Morador do Bairro do Engenho de Serra, Ninico, que era vereador, mantinha um super-ultra-pequeno estabelecimento comercial, uma espécie de minimercearia onde ele vendia, além de torresmo e cachaça, velas e defumadores para “trabalhos”. Foi aí que a elite religiosa e atrasada de Formiga deu de espalhar que ele era um feiticeiro, um verdadeiro macumbeiro (como se isso classificasse ou desclassificasse alguém) e que, por isso, ele não poderia ser eleito. Seria uma vergonha pra cidade.

Muito inteligente, Ninico acabou utilizando o preconceito a seu favor e passou a utilizar a música “Macumbeiro” de Cláudio Fontana a seu favor. A canção, grande sucesso na época, dizia: “Não mexe comigo que eu ponho o seu nome lá no meu terreiro… Eu sou macumbeiro lê, rê… Eu sou macumbeiro lê, rê…”.
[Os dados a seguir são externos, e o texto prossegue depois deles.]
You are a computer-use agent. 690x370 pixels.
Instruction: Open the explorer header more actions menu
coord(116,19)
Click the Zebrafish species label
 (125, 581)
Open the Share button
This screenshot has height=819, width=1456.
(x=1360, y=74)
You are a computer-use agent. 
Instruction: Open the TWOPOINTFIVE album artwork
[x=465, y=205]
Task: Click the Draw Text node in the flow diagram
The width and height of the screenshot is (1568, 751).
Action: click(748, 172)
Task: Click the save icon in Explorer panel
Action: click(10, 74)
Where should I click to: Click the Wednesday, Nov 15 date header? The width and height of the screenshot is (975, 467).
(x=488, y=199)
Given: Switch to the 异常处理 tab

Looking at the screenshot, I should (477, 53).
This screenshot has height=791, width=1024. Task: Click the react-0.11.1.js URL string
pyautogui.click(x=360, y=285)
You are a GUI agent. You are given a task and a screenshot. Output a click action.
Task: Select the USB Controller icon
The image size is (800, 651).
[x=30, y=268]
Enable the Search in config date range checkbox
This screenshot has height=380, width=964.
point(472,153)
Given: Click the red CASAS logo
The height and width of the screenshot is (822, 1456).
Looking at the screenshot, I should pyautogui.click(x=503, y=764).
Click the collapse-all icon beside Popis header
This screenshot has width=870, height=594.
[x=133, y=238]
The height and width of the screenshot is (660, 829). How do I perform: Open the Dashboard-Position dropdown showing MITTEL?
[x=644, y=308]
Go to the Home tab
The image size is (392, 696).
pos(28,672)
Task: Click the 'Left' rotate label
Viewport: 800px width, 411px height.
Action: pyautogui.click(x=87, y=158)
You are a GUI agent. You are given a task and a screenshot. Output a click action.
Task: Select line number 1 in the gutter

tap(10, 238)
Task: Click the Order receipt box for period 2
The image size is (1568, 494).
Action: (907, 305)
A campanha de Ninico acontecia de maneira apaixonante, até que foi marcado um comício para a tarde de um domingo em Pontevila. Coincidentemente, o vigário da Paróquia da Chapada, um padre chamado Dorvalino, deu de marcar missa na comunidade para o mesmo horário. Lembro-me que ele tinha acabado de chegar a Formiga e que fumava muito.

Pontevila ficou lotado e Ninico resolveu esperar a missa acabar para dar início aos discursos. Um caminhão que servia de palanque foi estacionado atrás da igreja.

Enquanto o padre fazia a celebração, Ninico e seus correligionários foram tomar uma cervejinha gelada na venda do Joaquim, que ficava na praça. Começou a missa e Zé Silva, um amigo de confiança de Ninico, chegou correndo contando que o Padre Dorvalino estava fazendo campanha contra ele na missa, estava aos gritos dizendo que católico não poderia votar em macumbeiro de jeito nenhum e que o macumbeiro estava se “enchendo de pinga na venda do Joaquim”.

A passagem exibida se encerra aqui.